When considering the development of the auditory-linguistic system of an infant with CT, studies have revealed a higher risk to have an altered brainstem auditory potential17, higher latency and differences in the auditory nervous system to encoding of speech16 and language delays10, when compared to typical children. Although sensorineural hearing loss has a rare occurrence in treated children9, it is recommended that these children have a follow-up audiometric evaluation at least until 24 to 30 months of age6. The development of speech and language skills occurs concurrent with the maturation of the auditory function, since the period of reception of auditory language indicators is a prerequisite for the later application of language54. There is a 1.59 higher risk to develop a learning disorder after infection with Toxoplasma that is still not well understood in neuropathology of brain lesion caused by Toxoplasma gondii55.

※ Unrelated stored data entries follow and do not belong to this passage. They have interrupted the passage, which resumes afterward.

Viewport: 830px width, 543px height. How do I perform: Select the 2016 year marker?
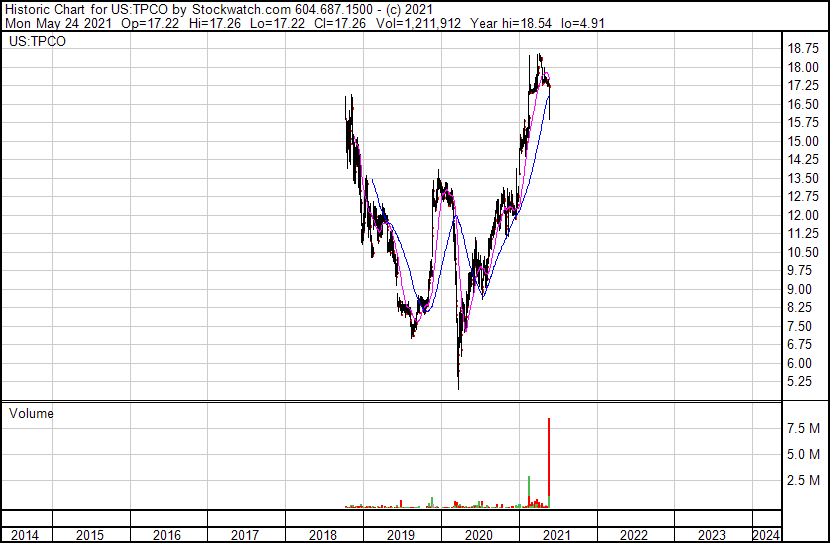[167, 535]
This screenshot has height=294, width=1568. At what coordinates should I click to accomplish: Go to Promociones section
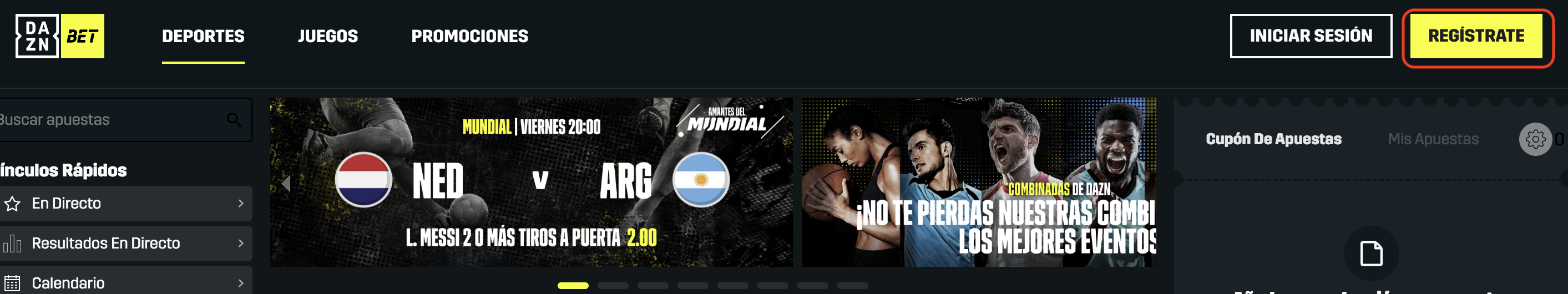pyautogui.click(x=469, y=37)
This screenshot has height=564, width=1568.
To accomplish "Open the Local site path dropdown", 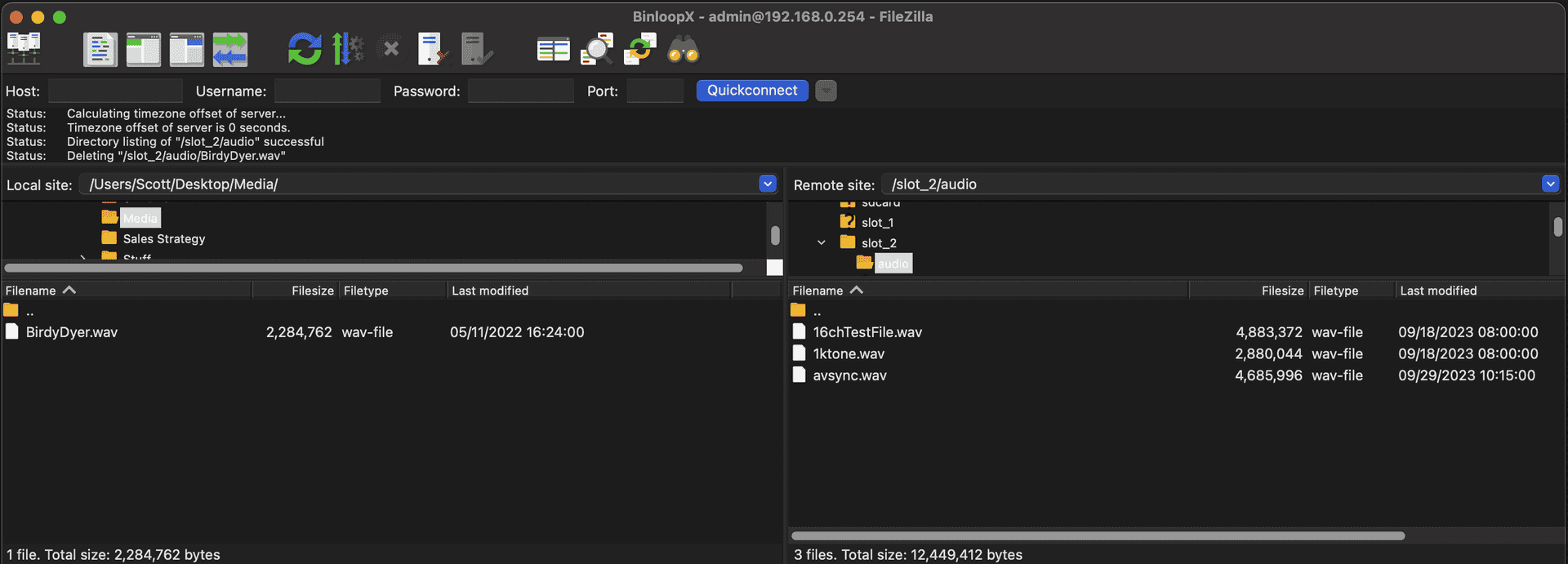I will [x=767, y=184].
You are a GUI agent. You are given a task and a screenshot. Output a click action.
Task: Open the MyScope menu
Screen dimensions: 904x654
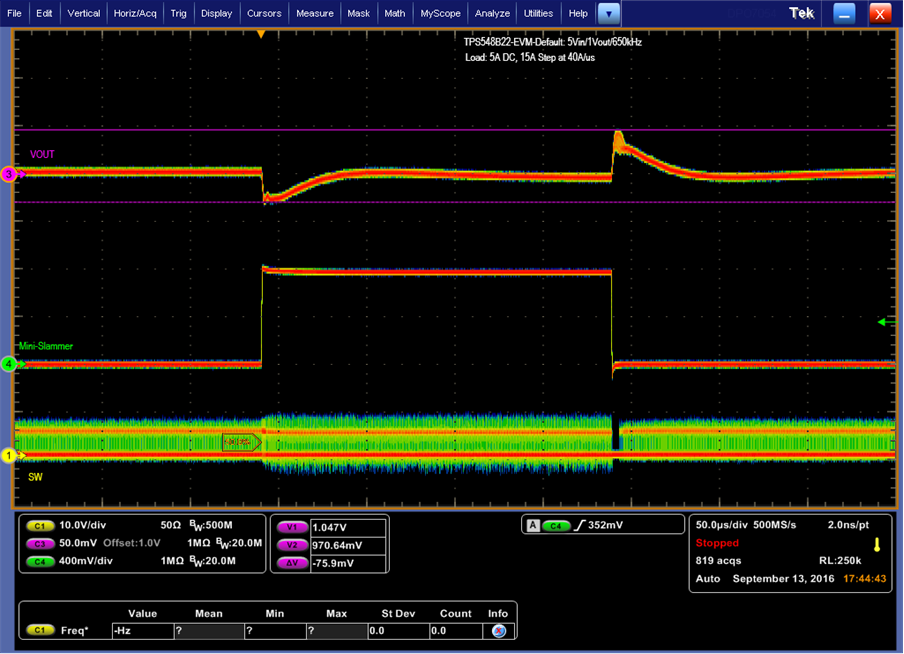440,13

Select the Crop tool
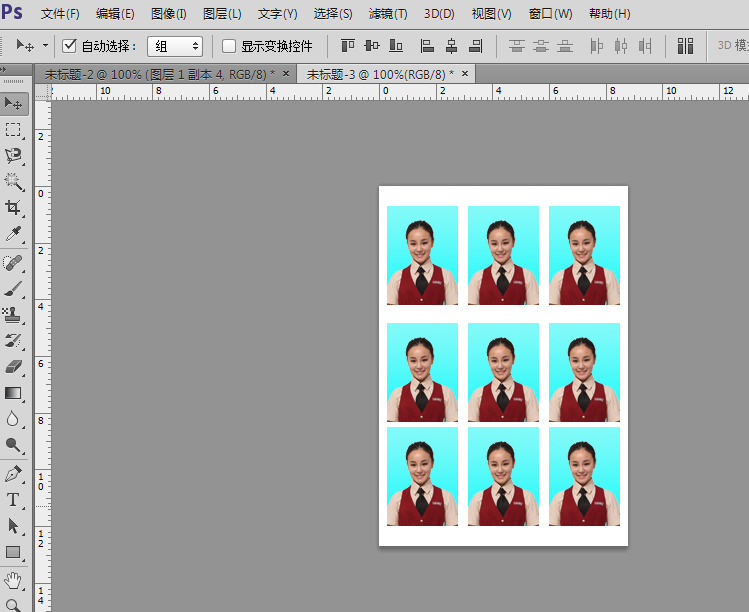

This study observed brain activation in response to four auditory stimuli in infants. Further studies are necessary to understand the interaction between the congenital infection, brain injury and children outcomes. There are some limitations to our study derived from working with infants, because we had to adapt the stimuli and the child’s general condition during the exam, since most stimuli were natural and spontaneous, and infants had different conditions (alert, sleepy, sleeping, breastfeeding). These differences certainly interfered in the patterns of cortical activation. Although we describe these factors as limiting ones, they also may be seen as a strength point since they reflect natural day-to-day conditions in the listening environments related to infants’ behaviors. Finally, we had a small sample that may not have a strong representation of infants with Congenital toxoplasmosis. Larger studies will be able to minimize interference from children's conditions.
Congenital toxoplasmosis has been investigated since the 1950s, but it still comprises an understudied field. One of our constraints might be due to the maturational course of the central auditory nervous system. For CT, we studied a group prospectively followed-up, which received early diagnostic and treatment for the infection, minimizing possible damages caused from the congenital infection. Nonetheless, these babies often have microcalcifications that could lead to a different pattern in sound and speech perception, such as less specialized responses, or even less strength (Hb concentration levels) in activated areas during auditory stimulation. For further studies, it is crucial to perform longitudinal assessments with CT to monitor neurodevelopment with focus on auditory and language outcomes.
Materials and methods
Participants
Sixty-one full-term infants and their mothers participated in the present study (34 boys and 27 girls; average age = 57 days; range: 17–94 days, SD: 22 days). Five babies were excluded because they showed signs of discomfort during the experiment.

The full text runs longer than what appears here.